Every 11 years, the strength of this magnetic field gradually decreases to zero, then emerges in the opposite direction, as part of the solar cycle. It’s as if, here on Earth, compasses pointed towards the Arctic as “North” for 11 years, then briefly wavered, then pointed towards Antarctica as “North” for the next 11 years (in fact, the Earth’s magnetic field does reverse as well, but it occurs with much less regularity, and takes a few hundred thousand years to do so).

Recent observations indicate that the next solar magnetic reversal is imminent—in August, NASA announced that it was three or four months away. The reversal, explains Muñoz-Jaramillo, won’t be a sudden, jarring event but a gradual, incremental one. “The strength of the polar field gradually gets very close to zero,” he says. “Some days, it’s slightly positive, and other days, it’s slightly negative. Then, eventually, you see that it’s consistently in one direction day after day, and you know the reversal has occurred.” His research group’s measurements of the magnetic field suggest this reversal is a few months away, but it’s impossible to say for sure which day it’ll occur.

Because the region that the solar magnetic field influences includes the entire solar system, the effects of the reversal will be felt widely. “The magnetic field flows out into interplanetary space, and it forms a bubble that encloses the solar system as it travels through the galaxy,” Muñoz-Jaramillo says.

One aspect of this bubble—formally known as the heliosphere—is an invisible electrically-charged surface called the current sheet pervades the solar system and resembles a twisted ballerina’s skirt, because the rotation of the Sun twists its far-flung magnetic field into a spiral. The reversal of the field will cause the sheet to become more rippled, which in turn will lead the Earth to pass through the sheet more frequently as it orbits the Sun.


Passing through more often could cause more turbulent space weather, potentially leading to disruptions in satellite transmissions and telecommunications equipment. On the other hand, the current sheet also blocks high-energy cosmic rays that arrive from other areas of the galaxy, so a more wavy sheet could provide satellites and astronauts in space more robust protection from harmful radiation.

Additionally, the magnetic field reversal coincides with the maximum of other solar activity, which means a greater number of sunspots, more powerful solar flares, brighter aurorae and more frequent coronal mass ejections. Most of these events have little or no effect on Earth, but an especially powerful flare or plasma ejection aimed in the right direction could knock out Earth-based telecommunications systems. At the same time, this solar cycle has been especially weak—NASA solar physicist David Hathaway called it “wimpy” in an interview with Scientific American—so there’s not a ton to worry about with this particular reversal.
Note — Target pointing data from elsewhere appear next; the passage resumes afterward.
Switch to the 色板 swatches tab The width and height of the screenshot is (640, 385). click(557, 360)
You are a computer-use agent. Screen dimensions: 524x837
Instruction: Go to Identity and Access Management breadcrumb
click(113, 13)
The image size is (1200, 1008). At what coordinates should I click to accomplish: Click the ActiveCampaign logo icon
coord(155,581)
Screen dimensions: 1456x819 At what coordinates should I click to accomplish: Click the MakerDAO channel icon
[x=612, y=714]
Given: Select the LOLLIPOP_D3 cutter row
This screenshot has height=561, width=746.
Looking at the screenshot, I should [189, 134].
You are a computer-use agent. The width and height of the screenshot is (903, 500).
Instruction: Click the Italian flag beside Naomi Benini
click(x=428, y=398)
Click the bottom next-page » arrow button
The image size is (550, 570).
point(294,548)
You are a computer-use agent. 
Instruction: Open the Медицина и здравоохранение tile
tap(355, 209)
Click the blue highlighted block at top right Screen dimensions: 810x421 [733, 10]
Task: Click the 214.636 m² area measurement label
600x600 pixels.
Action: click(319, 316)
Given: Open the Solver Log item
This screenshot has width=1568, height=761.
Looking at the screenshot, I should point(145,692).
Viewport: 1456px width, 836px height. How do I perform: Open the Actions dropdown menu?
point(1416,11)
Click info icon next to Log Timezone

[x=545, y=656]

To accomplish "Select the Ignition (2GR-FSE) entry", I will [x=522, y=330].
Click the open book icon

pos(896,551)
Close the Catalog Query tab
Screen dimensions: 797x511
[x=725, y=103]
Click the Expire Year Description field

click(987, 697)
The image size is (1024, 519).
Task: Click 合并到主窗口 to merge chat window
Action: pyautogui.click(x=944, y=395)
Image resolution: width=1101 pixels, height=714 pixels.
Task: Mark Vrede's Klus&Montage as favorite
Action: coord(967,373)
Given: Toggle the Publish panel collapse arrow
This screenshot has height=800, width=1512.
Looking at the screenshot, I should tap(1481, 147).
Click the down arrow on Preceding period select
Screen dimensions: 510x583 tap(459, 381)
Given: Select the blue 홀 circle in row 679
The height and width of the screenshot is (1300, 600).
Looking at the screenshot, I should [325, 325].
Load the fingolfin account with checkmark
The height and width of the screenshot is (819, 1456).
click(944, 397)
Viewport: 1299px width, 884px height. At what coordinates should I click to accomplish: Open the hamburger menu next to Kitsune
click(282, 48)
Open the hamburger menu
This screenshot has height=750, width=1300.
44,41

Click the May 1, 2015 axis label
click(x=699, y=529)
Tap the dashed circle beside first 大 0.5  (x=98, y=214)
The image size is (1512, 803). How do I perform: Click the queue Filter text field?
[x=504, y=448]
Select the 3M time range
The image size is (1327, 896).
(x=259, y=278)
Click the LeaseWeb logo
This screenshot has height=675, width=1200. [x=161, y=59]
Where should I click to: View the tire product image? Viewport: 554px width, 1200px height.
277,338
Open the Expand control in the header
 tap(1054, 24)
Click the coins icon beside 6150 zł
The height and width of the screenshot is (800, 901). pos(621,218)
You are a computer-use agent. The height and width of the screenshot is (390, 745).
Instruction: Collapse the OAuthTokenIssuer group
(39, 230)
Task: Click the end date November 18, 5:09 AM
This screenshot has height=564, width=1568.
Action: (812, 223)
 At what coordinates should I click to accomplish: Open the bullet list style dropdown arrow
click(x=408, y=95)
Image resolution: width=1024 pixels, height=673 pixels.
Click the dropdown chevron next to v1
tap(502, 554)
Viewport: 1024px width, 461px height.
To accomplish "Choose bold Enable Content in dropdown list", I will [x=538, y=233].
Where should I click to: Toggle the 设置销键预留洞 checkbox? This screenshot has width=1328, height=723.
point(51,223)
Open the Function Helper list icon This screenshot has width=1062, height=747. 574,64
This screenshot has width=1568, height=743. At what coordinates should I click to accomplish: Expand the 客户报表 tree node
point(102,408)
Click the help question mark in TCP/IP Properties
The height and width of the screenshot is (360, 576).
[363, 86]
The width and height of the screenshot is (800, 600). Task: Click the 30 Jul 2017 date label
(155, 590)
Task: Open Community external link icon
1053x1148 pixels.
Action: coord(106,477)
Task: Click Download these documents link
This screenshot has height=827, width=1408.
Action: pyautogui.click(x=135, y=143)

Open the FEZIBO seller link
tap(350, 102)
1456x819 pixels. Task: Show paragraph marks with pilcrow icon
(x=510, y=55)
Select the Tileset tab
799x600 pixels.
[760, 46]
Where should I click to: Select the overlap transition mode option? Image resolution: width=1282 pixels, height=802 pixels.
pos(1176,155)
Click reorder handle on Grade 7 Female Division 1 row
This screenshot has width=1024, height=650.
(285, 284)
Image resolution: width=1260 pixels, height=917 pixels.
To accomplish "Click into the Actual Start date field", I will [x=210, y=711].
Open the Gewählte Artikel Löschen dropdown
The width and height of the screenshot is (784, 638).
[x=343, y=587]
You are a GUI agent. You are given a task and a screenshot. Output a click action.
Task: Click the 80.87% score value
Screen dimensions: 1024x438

For Muñoz-Jaramillo, who spends his days monitoring and analyzing the Sun’s magnetic activity, the reversal will also have personal significance. “Because the cycle is such a long process, in terms of a human’s lifetime, a solar scientist is going to see maybe four reversals in a career,” he says. “That makes every turning point special—and this is the first time I’m seeing one of these since I started studying solar physics.”